The ruling came in the case of Prospect Medical Group vs. Northridge Emergency Medical Group which was appealed by Prospect Medical Group after a judgment in the favor of the E.R. group at the trial court level. 

The case involved a suit by Prospect against a non-contracted emergency medical group that provided emergency services to patients for which Prospect was the delegate of the health care service plan and therefore responsible for those services. There were three issues decided by Court of Appeal in the second appellate district that were raised by Prospect in their appeal.

Prospect alleged that under California law, section 1379 of the Health and Safety Code, non-contracted physicians are prohibited from balance billing individual patients/subscribers any amount not paid by the plan or its delegated medical group. The Court ruled that section 1379 does not prohibit balance billing when there is no contract between the physician group and the plan or delegated medical group. Section 1379 does protect the enrollee/subscriber of a plan from being billed excess charges by a contracted provider but finding no evidence of a contract the section has no effect. Prospect had argued that there was an “implied contract” not reduced to writing based upon (1) federal law requires E.R. physicians to treat all patients without ability to pay, and (2) as a delegated medical group, Prospect is obligated to pay for these emergency services. The Court ruled that 1379 only applies to voluntarily negotiated agreements and would not include any “implied contracts”

Prospect also argued that the E.R physicians must accept 100% of the equivalent Medicare payment for the same services and that any charge in excess of that amount was unreasonable. The Court rejected that argument noting that Prospect cited no authority statutory or otherwise that would allow them to set that rate or any other as the only reasonable rate. The Department of Managed Health Care did publish a regulation setting forth factors that could be used in determining the rate of payment for non-contracted providers using criteria from a prior court decision in the Gould case.  Those criteria included prevailing charges in the geographic area, UCR, providers training etc., but the Court was not persuaded that 100% of Medicare was what was intended.
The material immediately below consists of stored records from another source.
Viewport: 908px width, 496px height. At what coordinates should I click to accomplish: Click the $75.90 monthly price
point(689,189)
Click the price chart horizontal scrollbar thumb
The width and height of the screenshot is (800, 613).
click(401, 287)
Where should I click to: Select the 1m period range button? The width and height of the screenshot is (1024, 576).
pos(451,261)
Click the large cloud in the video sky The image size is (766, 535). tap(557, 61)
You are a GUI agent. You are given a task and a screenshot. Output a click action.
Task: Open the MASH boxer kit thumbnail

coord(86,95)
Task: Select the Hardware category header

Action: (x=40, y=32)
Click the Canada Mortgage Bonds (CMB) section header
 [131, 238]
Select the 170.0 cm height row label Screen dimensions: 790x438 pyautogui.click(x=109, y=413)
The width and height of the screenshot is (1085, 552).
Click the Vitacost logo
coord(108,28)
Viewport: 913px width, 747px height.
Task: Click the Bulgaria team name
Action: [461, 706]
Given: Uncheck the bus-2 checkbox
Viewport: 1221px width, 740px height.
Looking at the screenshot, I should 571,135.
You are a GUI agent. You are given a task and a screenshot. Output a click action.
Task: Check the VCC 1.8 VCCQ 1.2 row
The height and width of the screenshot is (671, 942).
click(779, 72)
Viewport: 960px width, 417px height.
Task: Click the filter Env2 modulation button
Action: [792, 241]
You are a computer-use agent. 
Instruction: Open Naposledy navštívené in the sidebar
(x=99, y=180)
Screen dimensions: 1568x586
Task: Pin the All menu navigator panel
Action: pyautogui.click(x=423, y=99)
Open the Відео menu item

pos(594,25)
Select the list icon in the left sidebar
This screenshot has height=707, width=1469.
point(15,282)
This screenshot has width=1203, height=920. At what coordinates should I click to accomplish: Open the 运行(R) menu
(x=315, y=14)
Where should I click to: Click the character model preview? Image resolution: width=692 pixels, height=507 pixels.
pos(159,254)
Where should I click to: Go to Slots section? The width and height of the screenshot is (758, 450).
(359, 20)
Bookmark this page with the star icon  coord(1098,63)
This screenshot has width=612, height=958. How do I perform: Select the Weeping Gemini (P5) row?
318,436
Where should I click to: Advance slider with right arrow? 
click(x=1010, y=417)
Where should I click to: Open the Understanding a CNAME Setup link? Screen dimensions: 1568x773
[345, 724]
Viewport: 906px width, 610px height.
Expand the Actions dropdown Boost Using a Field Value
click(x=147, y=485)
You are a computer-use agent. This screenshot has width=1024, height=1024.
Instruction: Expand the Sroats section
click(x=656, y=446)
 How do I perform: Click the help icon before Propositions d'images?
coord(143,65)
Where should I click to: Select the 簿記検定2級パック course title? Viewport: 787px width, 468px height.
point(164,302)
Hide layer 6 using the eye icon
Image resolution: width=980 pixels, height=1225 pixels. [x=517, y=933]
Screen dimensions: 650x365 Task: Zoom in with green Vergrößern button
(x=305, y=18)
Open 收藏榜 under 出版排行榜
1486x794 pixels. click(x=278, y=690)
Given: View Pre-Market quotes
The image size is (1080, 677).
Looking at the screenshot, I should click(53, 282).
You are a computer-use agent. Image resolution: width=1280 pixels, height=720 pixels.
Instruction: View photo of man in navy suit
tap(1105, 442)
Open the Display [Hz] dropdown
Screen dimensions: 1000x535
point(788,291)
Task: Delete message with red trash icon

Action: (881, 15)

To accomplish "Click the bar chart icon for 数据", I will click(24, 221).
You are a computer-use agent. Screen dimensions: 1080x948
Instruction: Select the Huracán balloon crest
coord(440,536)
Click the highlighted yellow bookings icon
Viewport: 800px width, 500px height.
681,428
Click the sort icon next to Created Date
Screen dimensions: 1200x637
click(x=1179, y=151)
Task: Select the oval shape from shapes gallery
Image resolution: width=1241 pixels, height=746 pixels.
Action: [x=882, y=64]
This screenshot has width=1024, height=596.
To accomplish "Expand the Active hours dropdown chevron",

The last issue raised by Prospect is whether they could litigate the reasonableness of the fees charged by the E.R. group for their services. The Court concluded that since Prospect is a delegated medical group and responsible to pay for the services of the E.R. physicians  that they could litigate whether or not those charges were in fact reasonable. The case was remanded for that purpose. The Court also dismissed a cause of action against the E.R. physicians wherein Prospect claimed that the act of balance billing was prohibited as an unfair business practice under section 17200 of the Business and Professions Code. 

This is obviously a very important decision for hospital based physicians. This issue is still the subject of potential legislation this year. There is no active bill that negatively impacts balance billing but the proponents of the ban might still seek amendments to other existing legislation.  The California Radiological Society has participated in a workgroup assembled by the CMA in an attempt to find an agreeable dispute resolution mechanism between non-contracted HBPs and plans or medical groups. The DMHC has also released a draft plan for resolution.

Technology Assessment Forum Reviews Coverage of Digital Mammography

Last month the California Technology Assessment Forum (CTAF) considered the clinical efficacy and possible coverage of digital mammography for screening and diagnosis of breast cancer. The CTAF is a program of the Blue Shield of California Foundation. The role of CTAF Panel Members is to review (with the help of clinical experts) medical evidence in support of new and emerging medical technologies, and to determine whether or not those technologies meet criteria for safety and effectiveness. 

The CRS with the help of Dr. James Brenner presented testimony to recommend that coverage be made available for digital mammography for both screening and diagnosis. The panel’s final recommendation was to approve it only for screening. That recommendation is now being considered by Blue Shield but a decision will not be made until later in April.